Overview

By Kohei Watanabe

The examples in the previous tutorials use a corpus of English texts, but we can easily analyze texts in other languages. Thanks to the creation of the stringi package and the recent development in International Component for Unicode (ICU), we can process all the major languages in Unicode.

require(quanteda)
require(quanteda.corpora)
options(width = 110)

The corpus data_corpus_udhr contains the Universal Declaration of Human Rights in over 400 languages. We can process European languages (English and German), but also Middle Eastern (Arabic and Hebrew) and East Asian (Chinese and Japanese) languages appropriately. First, we will subset languages relevant for the following tutorial pages.

corp <- data_corpus_udhr[c("eng", "deu_1996", "arb", "heb", "cmn_hans", "jpn")]
print(corp)
## Corpus consisting of 6 documents and 4 docvars.
## eng :
## "Preamble Whereas recognition of the inherent dignity and of ..."
## 
## deu_1996 :
## "Präambel Da die Anerkennung der angeborenen Würde und der gl..."
## 
## arb :
## "الديباجة لمّا كان الاعتراف بالكرامة المتأصلة في جميع أعضاء ا..."
## 
## heb :
## "הכרזה לכל באי עולם בדבר זכויות האדם הואיל והכרה בכבוד הטבעי ..."
## 
## cmn_hans :
## "序言 鉴于对人类家庭所有成员的固有尊严及其平等的和不移的权利的承认,乃是世界自由、正义与和平的基础, 鉴于对人权的无视和..."
## 
## jpn :
## "〈前文〉 人類社会のすべての構成員の固有の尊厳と平等で譲ることのできない権利とを承認することは、世界における自由、正義及..."

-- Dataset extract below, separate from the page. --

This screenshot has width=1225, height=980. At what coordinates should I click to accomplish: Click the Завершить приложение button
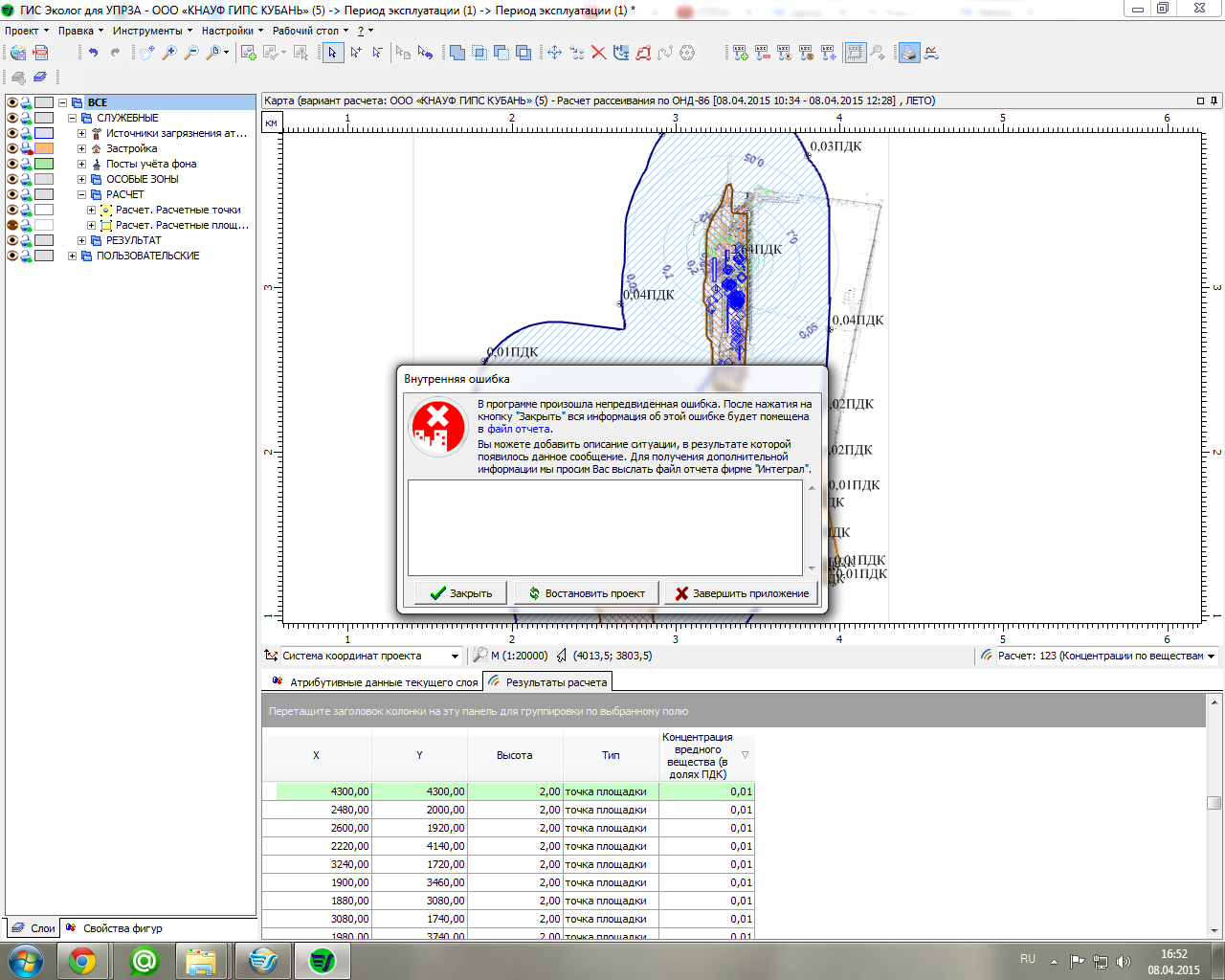coord(742,593)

Words are segmented by the white space or punctuation marks in the first four languages (English, German, Arabic, Hebrew), but they are not in the last two languages. For this reason, morphological analysis tools such as Jieba or Mecab have been used for tokenizing Chinese and Japanese texts, but tokens() does not require such tools. The ability to tokenize texts in different languages makes it possible to perform multilingual quantitative text analysis.

toks <- tokens(corp)
print(toks)
## Tokens consisting of 6 documents and 4 docvars.
## eng :
##  [1] "Preamble"    "Whereas"     "recognition" "of"          "the"         "inherent"    "dignity"    
##  [8] "and"         "of"          "the"         "equal"       "and"        
## [ ... and 1,889 more ]
## 
## deu_1996 :
##  [1] "Präambel"         "Da"               "die"              "Anerkennung"      "der"             
##  [6] "angeborenen"      "Würde"            "und"              "der"              "gleichen"        
## [11] "und"              "unveräußerlichen"
## [ ... and 1,801 more ]
## 
## arb :
##  [1] "الديباجة" "لمّا"      "كان"      "الاعتراف" "بالكرامة" "المتأصلة" "في"       "جميع"     "أعضاء"   
## [10] "الأسرة"   "البشرية"  "وبحقوقهم"
## [ ... and 1,409 more ]
## 
## heb :
##  [1] "הכרזה"  "לכל"    "באי"    "עולם"   "בדבר"   "זכויות" "האדם"   "הואיל"  "והכרה"  "בכבוד"  "הטבעי" 
## [12] "אשר"   
## [ ... and 1,459 more ]
## 
## cmn_hans :
##  [1] "序言" "鉴于" "对"   "人类" "家庭" "所有" "成员" "的"   "固有" "尊严" "及其" "平等"
## [ ... and 1,701 more ]
## 
## jpn :
##  [1] "〈"     "前文"   "〉"     "人類"   "社会"   "の"     "すべて" "の"     "構成"   "員"     "の"    
## [12] "固有"  
## [ ... and 2,415 more ]

This chapter explains how to preprocess these languages before constructing a DFM. Once a DFM is constructed, we can perform the statistical analysis and machine learning techniques, largely ignoring syntactical and lexical differences between languages.

tokens() tokenizes Chinese and Japanese texts using a dictionary in the ICU library. The library also detects boundaries between words and other elements such symbols and numbers. This is why the function separates punctuation marks from words even without the white space between them.